- Genre: Jam bands, Alternative rock, Hip hop, jazz, americana, bluegrass, country, folk, gospel, reggae, electronic
- Dates: October
- Locations: Fairburn, Georgia, US
- Years active: 2007
- Founders: Nicolas Bouckaert
- Website: Former official website, now defunct

= The Echo Project =

The Echo Project was a three-day music festival held from October 12–14, 2007 in Fairburn, GA. The event was founded by Nicolas Bouckaert and held on 350+ acres of Bouckaert Farm along the Chattahoochee River. The main attractions of the festival were the multiple stages of live music, many artist venues, community building, and environmental awareness.
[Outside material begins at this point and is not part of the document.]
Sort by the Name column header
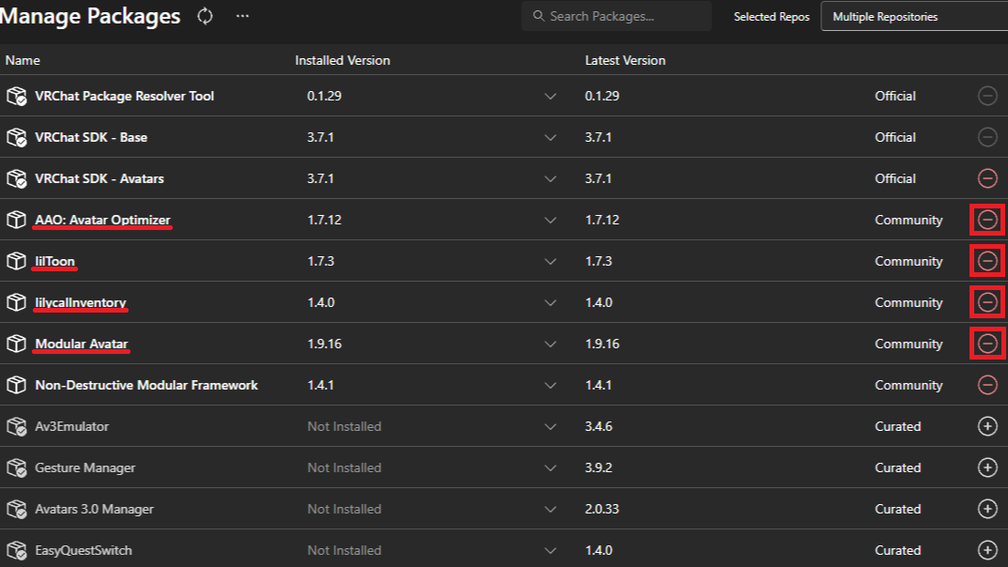Image resolution: width=1008 pixels, height=567 pixels. [x=23, y=60]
The main stages were the Echo Stage, Lunar Stage, Eclipse Stage, Solar Stage, and the 99x Pontiac Green Garage.

==Highlights==

The festival included many environment-friendly practices including recycling containers, the use of corn-based plastic drink cups, various uses of solar energy, the purchase of renewable energy to offset emissions generated from the use of electricity at the festival and other activities including work exchange programs and donating a portion of proceeds to Trees For The Future. Visitors to the festival were also given the option to purchase a green ticket which carried with it 500 kWh of renewable energy to offset the environmental impact of approximately 682 pounds of .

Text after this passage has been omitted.